[Stored items]
Start of Block
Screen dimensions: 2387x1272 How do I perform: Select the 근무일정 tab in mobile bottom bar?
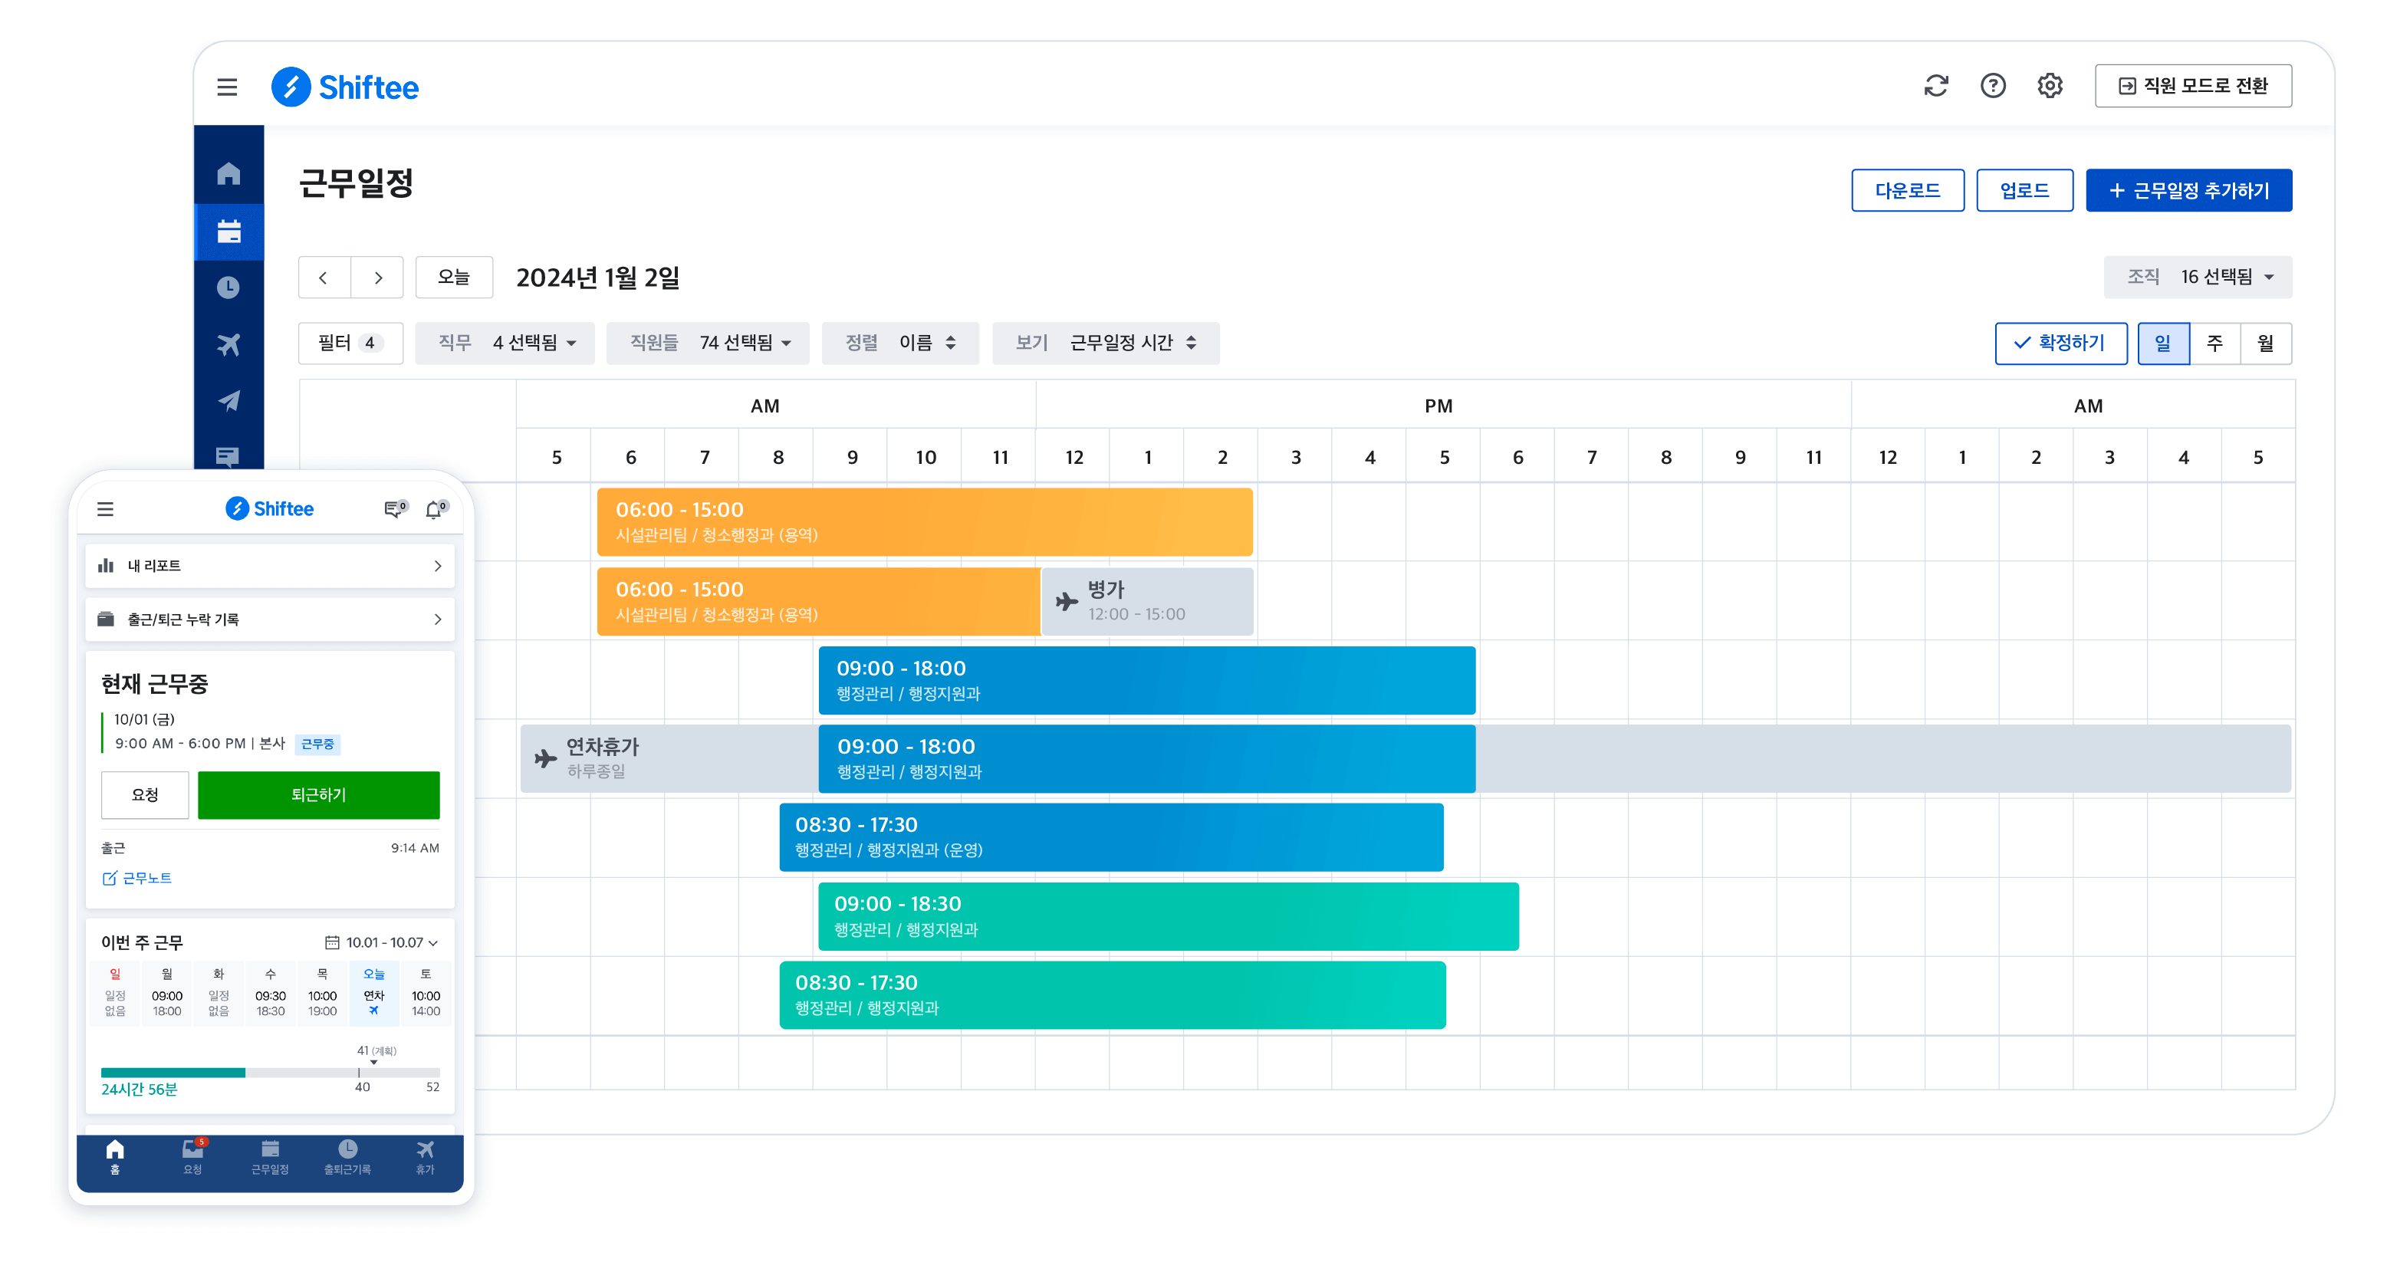point(270,1157)
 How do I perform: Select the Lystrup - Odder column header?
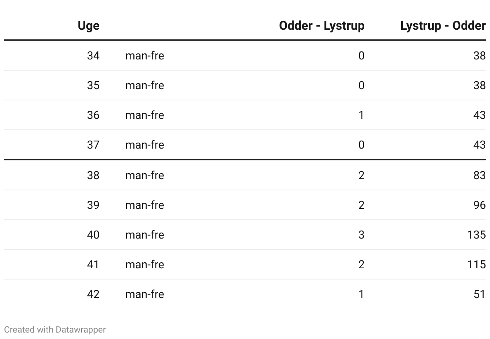(x=443, y=26)
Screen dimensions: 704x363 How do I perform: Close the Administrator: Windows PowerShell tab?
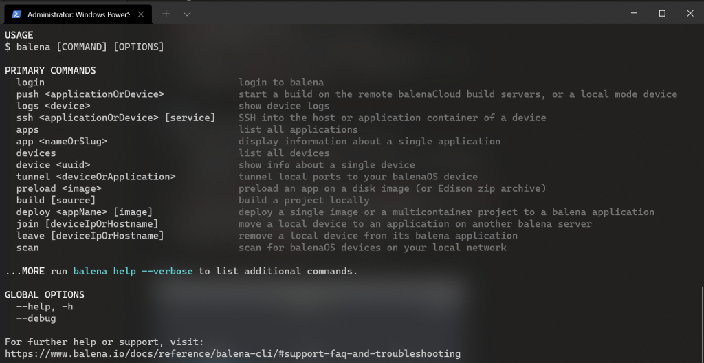[x=140, y=14]
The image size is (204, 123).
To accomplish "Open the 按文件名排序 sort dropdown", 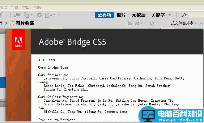I will point(184,23).
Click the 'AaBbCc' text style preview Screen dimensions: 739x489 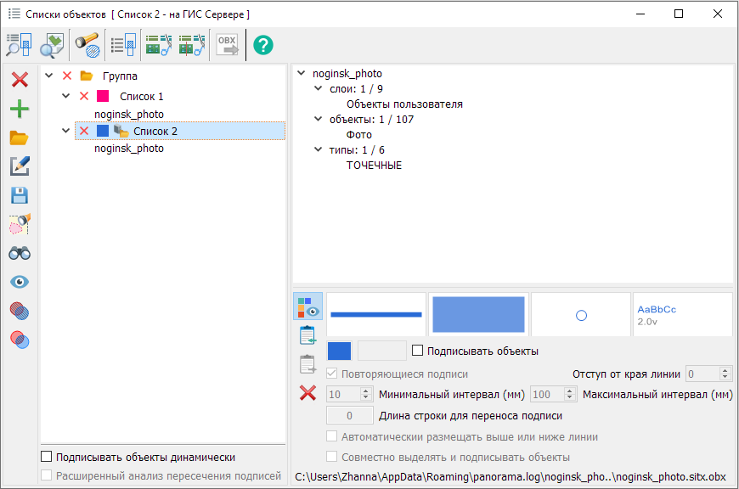(x=682, y=314)
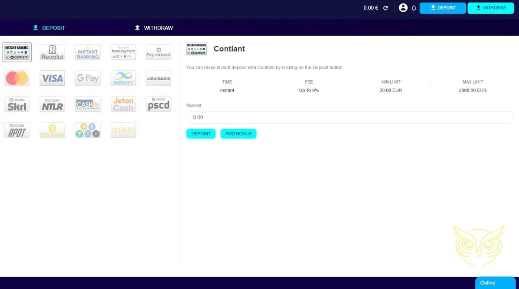Pick the Visa card payment tile
Screen dimensions: 519x289
tap(52, 78)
End of Block
[TRY IT]
What you give back should be exactly the lines from the top of the data above down to and including the line with "The image size is (204, 123).", minus any pictures.

[ANSWER SPACE]
Screen dimensions: 2387x1272 How do I perform: Select the 근무일정 tab in mobile bottom bar?
point(270,1157)
 How do I perform: Select the Lystrup - Odder column header?
(x=443, y=26)
Screen dimensions: 704x363 How do I perform: Close the Administrator: Windows PowerShell tab?
[x=140, y=14]
The image size is (204, 123).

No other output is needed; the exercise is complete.